Activity ▸
Each entry is to be printed again word for word.

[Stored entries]
+-------+
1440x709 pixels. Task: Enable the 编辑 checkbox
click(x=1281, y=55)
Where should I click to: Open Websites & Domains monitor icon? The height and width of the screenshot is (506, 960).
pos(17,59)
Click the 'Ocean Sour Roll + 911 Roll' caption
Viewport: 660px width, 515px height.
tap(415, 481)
+-------+
Exercise answer ▸
1440x709 pixels. Task: Enable the 编辑 checkbox
click(x=1281, y=55)
Where should I click to: Open Websites & Domains monitor icon? The height and width of the screenshot is (506, 960).
pos(17,59)
Click the 'Ocean Sour Roll + 911 Roll' caption
Viewport: 660px width, 515px height.
tap(415, 481)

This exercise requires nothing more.